One of the most significant bodies to be created under the EU was the Academic Network of European Disability experts (ANED)
It maintains a pan-European academic network in the disability field to support policy development in collaboration with the Commission’s Disability Unit – Its aim is to support the objectives of a European disability policy towards the goal of full participation and equal opportunities for all disabled people.

We will no longer be central to such policy developments if we are dragged out of Europe.

Other EU agencies operate with the interests of disabled citizens a forethought.  The European Centre for Disease Control and Prevention (ECDC), for example, is at the heart of the fight against communicable diseases.

I am gravely concerned that, unless the British government continue to contribute to this organisation, many public health benefits achieved over the past 40 years may be lost.

You can imagine how far down the list of priorities this will be for the current British government!

In regard to the future of the Human Rights Act: this discussion has intensified as it becomes clear that the British government no longer has to comply with the human rights obligations of the EU Treaties.  This would cause a huge change in the judicial system and across our society.
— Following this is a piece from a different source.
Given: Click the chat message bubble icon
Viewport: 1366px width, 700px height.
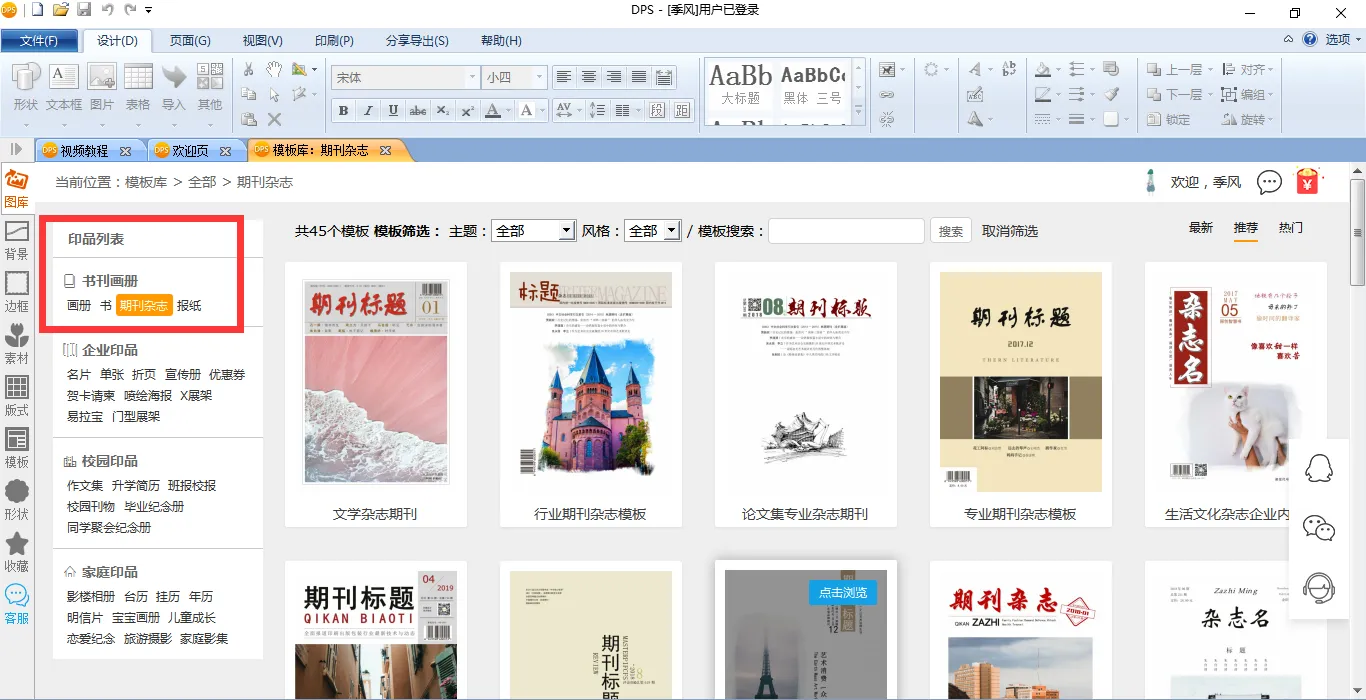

The EU Charter of Fundamental Rights would not apply to Britain post Brexit and the EU Court of Justice would no longer have any jurisdiction over Britain.
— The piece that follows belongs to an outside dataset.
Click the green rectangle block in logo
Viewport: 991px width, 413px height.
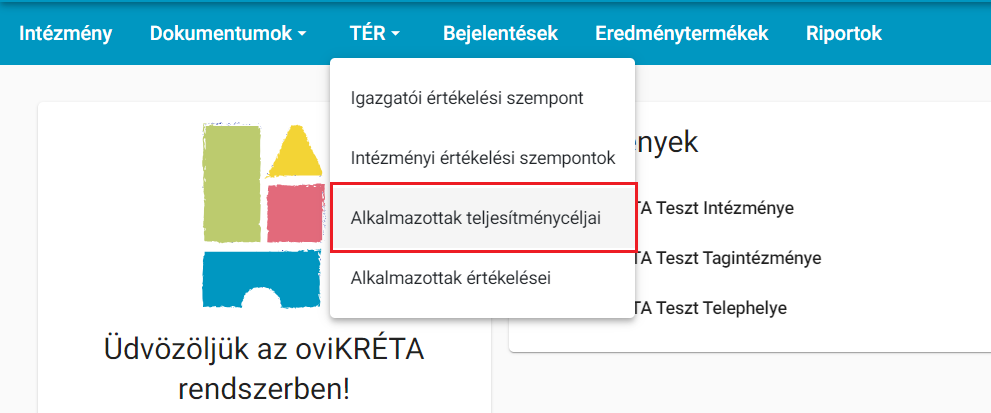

Again this year I brought delegations to Brussels and Strasbourg where I launched legal advice that we had commissioned by Doughty Street Chambers on the Repeal of the Human Rights Act.

We'll hear more about that in section two when Kate from Doughty Street Chambers will give her presentation.

In my own role I am co-president of the intergroup on disabilities in the European Parliament and rapporteur of the Civil Liberties report on the Implementation of the recommendations from the United Nations Convention on the Rights of Persons with Disabilities within the European Union.

You can find a copy of our report on the USB in your pack.

Although the EU has been central in promoting and protecting rights for people with disabilities there is a long way to go.

The UNCRPD has produced a list of issues identified with the operation of the EU in relation to the rights of persons with disabilities.  They have identified serious short fallings in the EU that we then sought to address.

We called on the European Institutions to fully implement the recommendations of the UN committee as soon as possible and to enhance engagement with the sector on as wide a base as possible.
I am delighted to say that my report was overwhelmingly supported by both the committee and the European Parliament and will inform EU policy making in relation to disabilities in the future.

It has taken decades to build rights and protections, to put people at the centre of policies, whether at a European level or indeed here.
We had to fight for section 75 legislation locally and we have to fight to ensure national governments implement the requirements as agreed through European cooperation.

Brexit will take us backwards. Brexit will enable the British government to tear it up, start again, and who will they seek to benefit?

Recent developments show how important your opinion is and even more importantly, how vital it is that you express it.

The Taoiseach has initiated an all-Ireland ‘conversation’ on Brexit.
In that forum we are promoting achievable measures in order to protect all that I have outlined above.

All Irish voices in this debate must be shouting about securing designated special status for the North. 

That threatens no ones constitutional preference and this State, as a continuing member of the EU, has the right and in our view the obligation, to bring forward such a proposal.

The people of the north voted to remain and we need to raise our voices and demand that our vote is fully recognized and respected.
We need to remain in the EU, get rid of the negative and build on the positive. We need to Unite for Rights!